Write out each record again exactly as it stands.
Provided material Start Marker
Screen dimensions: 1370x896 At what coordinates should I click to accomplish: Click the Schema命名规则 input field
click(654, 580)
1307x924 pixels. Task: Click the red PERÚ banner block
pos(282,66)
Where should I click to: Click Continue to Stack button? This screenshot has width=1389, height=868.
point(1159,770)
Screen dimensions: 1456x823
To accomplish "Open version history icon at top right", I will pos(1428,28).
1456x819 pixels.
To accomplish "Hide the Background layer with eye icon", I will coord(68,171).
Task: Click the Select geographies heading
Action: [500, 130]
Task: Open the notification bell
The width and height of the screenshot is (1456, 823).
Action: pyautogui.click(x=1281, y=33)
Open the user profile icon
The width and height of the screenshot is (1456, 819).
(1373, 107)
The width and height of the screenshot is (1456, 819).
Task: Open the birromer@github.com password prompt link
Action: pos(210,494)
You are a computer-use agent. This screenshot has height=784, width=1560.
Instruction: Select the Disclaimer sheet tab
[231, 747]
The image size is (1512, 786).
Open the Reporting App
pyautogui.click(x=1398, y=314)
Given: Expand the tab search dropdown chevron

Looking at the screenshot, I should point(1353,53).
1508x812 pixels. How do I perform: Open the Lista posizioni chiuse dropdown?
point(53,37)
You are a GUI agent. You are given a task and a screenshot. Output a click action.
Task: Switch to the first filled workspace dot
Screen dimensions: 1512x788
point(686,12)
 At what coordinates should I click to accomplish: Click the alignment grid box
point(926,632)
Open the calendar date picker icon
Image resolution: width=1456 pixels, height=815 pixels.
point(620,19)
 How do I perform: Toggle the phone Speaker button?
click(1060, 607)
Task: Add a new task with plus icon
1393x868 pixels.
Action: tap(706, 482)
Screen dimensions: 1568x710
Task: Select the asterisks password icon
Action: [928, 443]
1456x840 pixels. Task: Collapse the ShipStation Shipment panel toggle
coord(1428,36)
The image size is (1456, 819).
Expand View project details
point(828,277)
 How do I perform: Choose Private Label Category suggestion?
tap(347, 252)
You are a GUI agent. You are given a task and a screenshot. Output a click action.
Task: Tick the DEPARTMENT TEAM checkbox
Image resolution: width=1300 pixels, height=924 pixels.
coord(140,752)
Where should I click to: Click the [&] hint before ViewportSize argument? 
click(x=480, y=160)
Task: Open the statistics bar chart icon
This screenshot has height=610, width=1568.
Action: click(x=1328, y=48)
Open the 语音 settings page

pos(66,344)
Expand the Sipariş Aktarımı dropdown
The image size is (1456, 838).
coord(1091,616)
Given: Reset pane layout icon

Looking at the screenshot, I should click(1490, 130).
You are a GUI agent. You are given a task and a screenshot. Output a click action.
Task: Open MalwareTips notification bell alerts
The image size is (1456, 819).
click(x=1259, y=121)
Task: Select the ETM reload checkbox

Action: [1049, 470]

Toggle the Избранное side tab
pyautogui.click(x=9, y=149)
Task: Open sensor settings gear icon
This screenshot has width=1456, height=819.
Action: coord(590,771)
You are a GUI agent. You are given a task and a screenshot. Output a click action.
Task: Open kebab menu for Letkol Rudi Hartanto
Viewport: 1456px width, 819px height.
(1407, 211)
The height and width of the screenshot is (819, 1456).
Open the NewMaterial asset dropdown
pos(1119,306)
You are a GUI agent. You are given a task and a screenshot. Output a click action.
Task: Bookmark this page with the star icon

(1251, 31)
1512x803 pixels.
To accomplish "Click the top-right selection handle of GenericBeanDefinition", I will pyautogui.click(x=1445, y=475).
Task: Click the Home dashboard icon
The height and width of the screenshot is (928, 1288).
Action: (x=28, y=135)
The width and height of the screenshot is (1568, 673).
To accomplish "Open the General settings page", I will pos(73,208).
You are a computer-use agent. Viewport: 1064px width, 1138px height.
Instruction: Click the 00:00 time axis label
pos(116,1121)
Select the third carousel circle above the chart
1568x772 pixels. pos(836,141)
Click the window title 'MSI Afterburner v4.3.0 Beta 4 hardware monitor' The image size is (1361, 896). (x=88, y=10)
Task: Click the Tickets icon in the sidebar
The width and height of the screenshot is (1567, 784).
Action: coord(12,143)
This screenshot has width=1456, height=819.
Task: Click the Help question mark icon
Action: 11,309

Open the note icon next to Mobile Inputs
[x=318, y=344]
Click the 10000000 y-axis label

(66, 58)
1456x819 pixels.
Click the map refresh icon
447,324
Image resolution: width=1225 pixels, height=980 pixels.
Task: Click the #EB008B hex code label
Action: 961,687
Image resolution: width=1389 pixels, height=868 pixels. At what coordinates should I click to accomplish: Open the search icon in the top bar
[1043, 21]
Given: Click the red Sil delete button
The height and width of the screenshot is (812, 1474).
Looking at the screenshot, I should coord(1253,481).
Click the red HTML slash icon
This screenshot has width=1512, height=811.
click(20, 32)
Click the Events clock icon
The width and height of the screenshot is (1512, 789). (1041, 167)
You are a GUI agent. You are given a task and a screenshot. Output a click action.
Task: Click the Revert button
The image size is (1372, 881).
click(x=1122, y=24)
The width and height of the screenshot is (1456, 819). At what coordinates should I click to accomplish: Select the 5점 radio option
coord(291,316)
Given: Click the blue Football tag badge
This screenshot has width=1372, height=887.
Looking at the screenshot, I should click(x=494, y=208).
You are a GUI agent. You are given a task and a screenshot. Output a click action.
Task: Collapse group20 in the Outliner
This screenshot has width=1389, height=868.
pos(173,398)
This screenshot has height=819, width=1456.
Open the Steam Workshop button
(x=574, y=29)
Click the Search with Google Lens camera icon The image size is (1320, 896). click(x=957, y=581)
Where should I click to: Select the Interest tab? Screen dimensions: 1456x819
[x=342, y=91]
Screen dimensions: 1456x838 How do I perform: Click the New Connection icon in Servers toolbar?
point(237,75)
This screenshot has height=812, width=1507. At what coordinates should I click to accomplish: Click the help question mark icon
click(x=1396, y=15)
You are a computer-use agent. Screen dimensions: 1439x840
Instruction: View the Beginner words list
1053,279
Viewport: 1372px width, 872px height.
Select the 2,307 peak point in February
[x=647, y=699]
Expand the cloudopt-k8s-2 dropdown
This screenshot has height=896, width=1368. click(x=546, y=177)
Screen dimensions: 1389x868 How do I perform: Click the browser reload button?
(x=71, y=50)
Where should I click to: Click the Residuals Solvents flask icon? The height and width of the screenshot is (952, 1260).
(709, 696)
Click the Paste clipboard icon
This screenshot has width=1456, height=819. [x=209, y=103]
Provided material End Marker
» Response:
Screen dimensions: 1370x896 At what coordinates should I click to accomplish: Click the Schema命名规则 input field
click(654, 580)
1307x924 pixels. Task: Click the red PERÚ banner block
pos(282,66)
Where should I click to: Click Continue to Stack button? This screenshot has width=1389, height=868.
point(1159,770)
Screen dimensions: 1456x823
To accomplish "Open version history icon at top right", I will pos(1428,28).
1456x819 pixels.
To accomplish "Hide the Background layer with eye icon", I will coord(68,171).
Task: Click the Select geographies heading
Action: [500, 130]
Task: Open the notification bell
The width and height of the screenshot is (1456, 823).
Action: pyautogui.click(x=1281, y=33)
Open the user profile icon
The width and height of the screenshot is (1456, 819).
(1373, 107)
The width and height of the screenshot is (1456, 819).
Task: Open the birromer@github.com password prompt link
Action: pos(210,494)
You are a computer-use agent. This screenshot has height=784, width=1560.
Instruction: Select the Disclaimer sheet tab
[231, 747]
The image size is (1512, 786).
Open the Reporting App
pyautogui.click(x=1398, y=314)
Given: Expand the tab search dropdown chevron

Looking at the screenshot, I should point(1353,53).
1508x812 pixels. How do I perform: Open the Lista posizioni chiuse dropdown?
point(53,37)
You are a GUI agent. You are given a task and a screenshot. Output a click action.
Task: Switch to the first filled workspace dot
Screen dimensions: 1512x788
point(686,12)
 At what coordinates should I click to accomplish: Click the alignment grid box
point(926,632)
Open the calendar date picker icon
Image resolution: width=1456 pixels, height=815 pixels.
point(620,19)
 How do I perform: Toggle the phone Speaker button?
click(1060, 607)
Task: Add a new task with plus icon
1393x868 pixels.
Action: tap(706, 482)
Screen dimensions: 1568x710
Task: Select the asterisks password icon
Action: [928, 443]
1456x840 pixels. Task: Collapse the ShipStation Shipment panel toggle
coord(1428,36)
The image size is (1456, 819).
Expand View project details
point(828,277)
 How do I perform: Choose Private Label Category suggestion?
tap(347, 252)
You are a GUI agent. You are given a task and a screenshot. Output a click action.
Task: Tick the DEPARTMENT TEAM checkbox
Image resolution: width=1300 pixels, height=924 pixels.
coord(140,752)
Where should I click to: Click the [&] hint before ViewportSize argument? 
click(x=480, y=160)
Task: Open the statistics bar chart icon
This screenshot has height=610, width=1568.
Action: click(x=1328, y=48)
Open the 语音 settings page

pos(66,344)
Expand the Sipariş Aktarımı dropdown
The image size is (1456, 838).
coord(1091,616)
Given: Reset pane layout icon

Looking at the screenshot, I should click(1490, 130).
You are a GUI agent. You are given a task and a screenshot. Output a click action.
Task: Open MalwareTips notification bell alerts
The image size is (1456, 819).
click(x=1259, y=121)
Task: Select the ETM reload checkbox

Action: [1049, 470]

Toggle the Избранное side tab
pyautogui.click(x=9, y=149)
Task: Open sensor settings gear icon
This screenshot has width=1456, height=819.
Action: coord(590,771)
You are a GUI agent. You are given a task and a screenshot. Output a click action.
Task: Open kebab menu for Letkol Rudi Hartanto
Viewport: 1456px width, 819px height.
(1407, 211)
The height and width of the screenshot is (819, 1456).
Open the NewMaterial asset dropdown
pos(1119,306)
You are a GUI agent. You are given a task and a screenshot. Output a click action.
Task: Bookmark this page with the star icon

(1251, 31)
1512x803 pixels.
To accomplish "Click the top-right selection handle of GenericBeanDefinition", I will pyautogui.click(x=1445, y=475).
Task: Click the Home dashboard icon
The height and width of the screenshot is (928, 1288).
Action: (x=28, y=135)
The width and height of the screenshot is (1568, 673).
To accomplish "Open the General settings page", I will pos(73,208).
You are a computer-use agent. Viewport: 1064px width, 1138px height.
Instruction: Click the 00:00 time axis label
pos(116,1121)
Select the third carousel circle above the chart
1568x772 pixels. pos(836,141)
Click the window title 'MSI Afterburner v4.3.0 Beta 4 hardware monitor' The image size is (1361, 896). (x=88, y=10)
Task: Click the Tickets icon in the sidebar
The width and height of the screenshot is (1567, 784).
Action: coord(12,143)
This screenshot has width=1456, height=819.
Task: Click the Help question mark icon
Action: 11,309

Open the note icon next to Mobile Inputs
[x=318, y=344]
Click the 10000000 y-axis label

(66, 58)
1456x819 pixels.
Click the map refresh icon
447,324
Image resolution: width=1225 pixels, height=980 pixels.
Task: Click the #EB008B hex code label
Action: 961,687
Image resolution: width=1389 pixels, height=868 pixels. At what coordinates should I click to accomplish: Open the search icon in the top bar
[1043, 21]
Given: Click the red Sil delete button
The height and width of the screenshot is (812, 1474).
Looking at the screenshot, I should coord(1253,481).
Click the red HTML slash icon
This screenshot has width=1512, height=811.
click(20, 32)
Click the Events clock icon
The width and height of the screenshot is (1512, 789). (1041, 167)
You are a GUI agent. You are given a task and a screenshot. Output a click action.
Task: Click the Revert button
The image size is (1372, 881).
click(x=1122, y=24)
The width and height of the screenshot is (1456, 819). At what coordinates should I click to accomplish: Select the 5점 radio option
coord(291,316)
Given: Click the blue Football tag badge
This screenshot has width=1372, height=887.
Looking at the screenshot, I should click(x=494, y=208).
You are a GUI agent. You are given a task and a screenshot. Output a click action.
Task: Collapse group20 in the Outliner
This screenshot has width=1389, height=868.
pos(173,398)
This screenshot has height=819, width=1456.
Open the Steam Workshop button
(x=574, y=29)
Click the Search with Google Lens camera icon The image size is (1320, 896). click(x=957, y=581)
Where should I click to: Select the Interest tab? Screen dimensions: 1456x819
[x=342, y=91]
Screen dimensions: 1456x838 How do I perform: Click the New Connection icon in Servers toolbar?
point(237,75)
This screenshot has height=812, width=1507. At what coordinates should I click to accomplish: Click the help question mark icon
click(x=1396, y=15)
You are a computer-use agent. Screen dimensions: 1439x840
Instruction: View the Beginner words list
1053,279
Viewport: 1372px width, 872px height.
Select the 2,307 peak point in February
[x=647, y=699]
Expand the cloudopt-k8s-2 dropdown
This screenshot has height=896, width=1368. click(x=546, y=177)
Screen dimensions: 1389x868 How do I perform: Click the browser reload button?
(x=71, y=50)
Where should I click to: Click the Residuals Solvents flask icon? The height and width of the screenshot is (952, 1260).
(709, 696)
Click the Paste clipboard icon
This screenshot has width=1456, height=819. [x=209, y=103]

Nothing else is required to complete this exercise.